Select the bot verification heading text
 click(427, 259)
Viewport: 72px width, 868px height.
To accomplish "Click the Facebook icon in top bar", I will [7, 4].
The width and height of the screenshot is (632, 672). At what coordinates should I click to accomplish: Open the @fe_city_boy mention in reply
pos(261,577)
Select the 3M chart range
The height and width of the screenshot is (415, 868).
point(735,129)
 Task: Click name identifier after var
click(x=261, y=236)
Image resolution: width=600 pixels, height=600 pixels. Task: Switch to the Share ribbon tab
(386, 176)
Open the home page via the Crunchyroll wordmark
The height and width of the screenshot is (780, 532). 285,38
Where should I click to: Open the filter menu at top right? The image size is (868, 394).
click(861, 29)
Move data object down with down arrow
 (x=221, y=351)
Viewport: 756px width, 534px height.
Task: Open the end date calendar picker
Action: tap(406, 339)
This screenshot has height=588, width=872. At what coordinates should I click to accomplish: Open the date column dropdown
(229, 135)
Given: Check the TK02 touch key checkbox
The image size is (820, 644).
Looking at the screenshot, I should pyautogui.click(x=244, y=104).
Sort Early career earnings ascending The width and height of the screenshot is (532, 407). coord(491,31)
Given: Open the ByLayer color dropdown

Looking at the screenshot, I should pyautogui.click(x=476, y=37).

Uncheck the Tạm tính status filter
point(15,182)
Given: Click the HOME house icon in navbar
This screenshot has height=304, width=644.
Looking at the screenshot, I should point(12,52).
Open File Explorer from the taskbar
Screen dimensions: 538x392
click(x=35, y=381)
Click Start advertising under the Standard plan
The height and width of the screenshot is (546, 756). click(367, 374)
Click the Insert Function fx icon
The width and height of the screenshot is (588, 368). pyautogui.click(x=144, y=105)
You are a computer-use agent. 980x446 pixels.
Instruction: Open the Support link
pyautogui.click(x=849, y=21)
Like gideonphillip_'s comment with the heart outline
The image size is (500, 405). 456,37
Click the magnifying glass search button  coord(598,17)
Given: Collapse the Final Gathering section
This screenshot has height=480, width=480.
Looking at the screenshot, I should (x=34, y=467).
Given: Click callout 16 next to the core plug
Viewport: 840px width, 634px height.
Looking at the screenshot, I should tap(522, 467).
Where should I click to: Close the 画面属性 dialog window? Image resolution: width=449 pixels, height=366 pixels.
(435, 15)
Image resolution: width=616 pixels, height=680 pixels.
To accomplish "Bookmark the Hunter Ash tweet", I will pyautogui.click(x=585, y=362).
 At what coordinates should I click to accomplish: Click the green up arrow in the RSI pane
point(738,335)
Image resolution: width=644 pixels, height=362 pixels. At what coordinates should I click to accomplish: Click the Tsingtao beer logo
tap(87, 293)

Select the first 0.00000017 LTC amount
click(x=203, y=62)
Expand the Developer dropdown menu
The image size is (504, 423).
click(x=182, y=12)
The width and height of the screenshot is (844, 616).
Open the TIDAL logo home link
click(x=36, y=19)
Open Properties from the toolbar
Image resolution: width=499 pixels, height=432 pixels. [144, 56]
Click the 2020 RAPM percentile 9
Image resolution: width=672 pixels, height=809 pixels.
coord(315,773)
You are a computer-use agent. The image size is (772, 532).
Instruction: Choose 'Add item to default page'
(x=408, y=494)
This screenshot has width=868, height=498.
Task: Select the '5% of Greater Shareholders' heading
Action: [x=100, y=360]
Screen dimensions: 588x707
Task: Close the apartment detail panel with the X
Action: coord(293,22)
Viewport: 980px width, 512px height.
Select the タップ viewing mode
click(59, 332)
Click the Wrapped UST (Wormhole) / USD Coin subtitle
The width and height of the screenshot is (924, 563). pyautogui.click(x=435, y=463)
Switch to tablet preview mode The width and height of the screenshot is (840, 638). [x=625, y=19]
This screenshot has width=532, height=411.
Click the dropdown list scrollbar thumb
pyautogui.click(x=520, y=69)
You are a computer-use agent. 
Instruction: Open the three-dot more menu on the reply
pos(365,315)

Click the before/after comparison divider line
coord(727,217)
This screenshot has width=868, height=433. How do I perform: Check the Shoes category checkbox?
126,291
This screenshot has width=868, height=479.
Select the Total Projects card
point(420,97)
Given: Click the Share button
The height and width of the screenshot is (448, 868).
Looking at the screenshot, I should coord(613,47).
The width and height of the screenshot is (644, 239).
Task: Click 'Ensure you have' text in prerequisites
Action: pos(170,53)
============================================================
### Task details:
Only lines holding the word "will" are wanted, so copy each of them from the records above.

### Solution to the problem:
To accomplish "Click the Facebook icon in top bar", I will [7, 4].
To accomplish "Bookmark the Hunter Ash tweet", I will pyautogui.click(x=585, y=362).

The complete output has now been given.